«L’atto intimidatorio – comunica Lavoro e Beni Comuni – che ha colpito la sede dell’Unione Sindacale di Base di Viterbo è un attacco diretto alla democrazia e al tessuto sociale di questa città.


Con toni che palesemente richiamano al fascismo, viene colpito un sindacato che pone al centro della sua attività il tema del lavoro e dei diritti sociali, che offre servizi alla cittadinanza e che fonda il suo impegno sui valori della giustizia sociale, a fianco delle categorie deboli e sfruttate, per porre in essere una condizione di convivenza pacifica tra le persone.
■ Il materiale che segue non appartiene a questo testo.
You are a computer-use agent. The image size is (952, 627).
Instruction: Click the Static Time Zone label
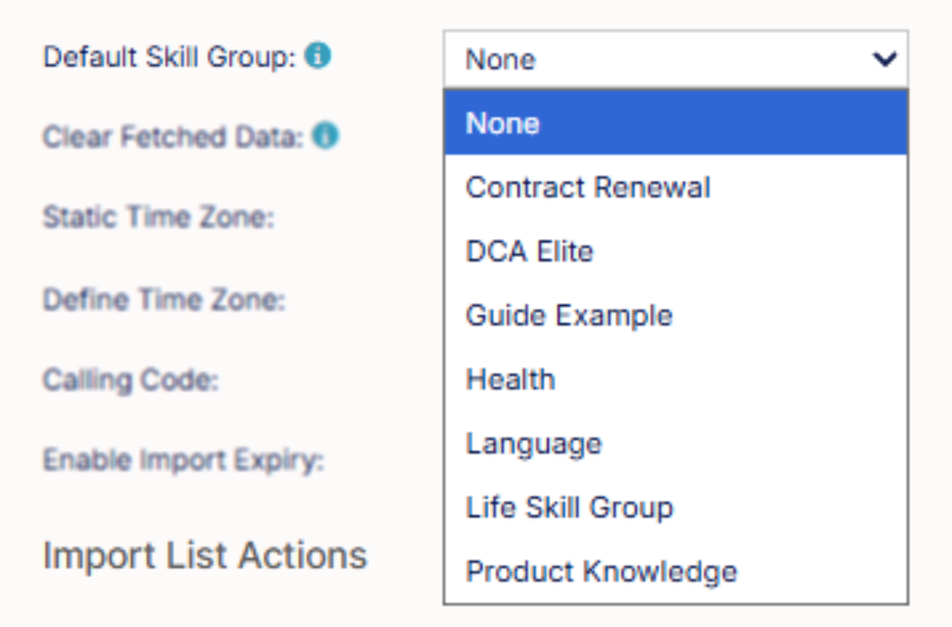(x=159, y=217)
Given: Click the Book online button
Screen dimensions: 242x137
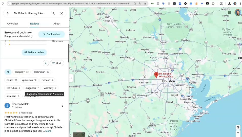Looking at the screenshot, I should pos(51,34).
Troppi gli episodi che in questi ultimi anni hanno segnato questo territorio; dal vile pestaggio al ragazzo di Vignanello alle ripetute azioni intimidatorie a Viterbo e in provincia, firmate da gruppetti di estrema destra.

Occorre ricordare che in questo paese la propaganda fascista, gli atti e i relativi metodi sovversivi del sistema democratico sono reati e, come tali, vanno perseguiti.

Riteniamo sia necessaria una risposta corale e ferma da parte di Istituzioni, cittadini, partiti politici e associazioni antifasciste per ribadire che non può esistere tolleranza per parole o azioni che incitano all’odio e alla violenza.

Pestaggi e intimidazioni non possono far parte del tessuto di questa città e di questo paese.
L’Italia antifascista , la nostra Costituzione, nel solco della democrazia, ci impongono di reagire.

Lavoro e Beni Comuni è al fianco di USB».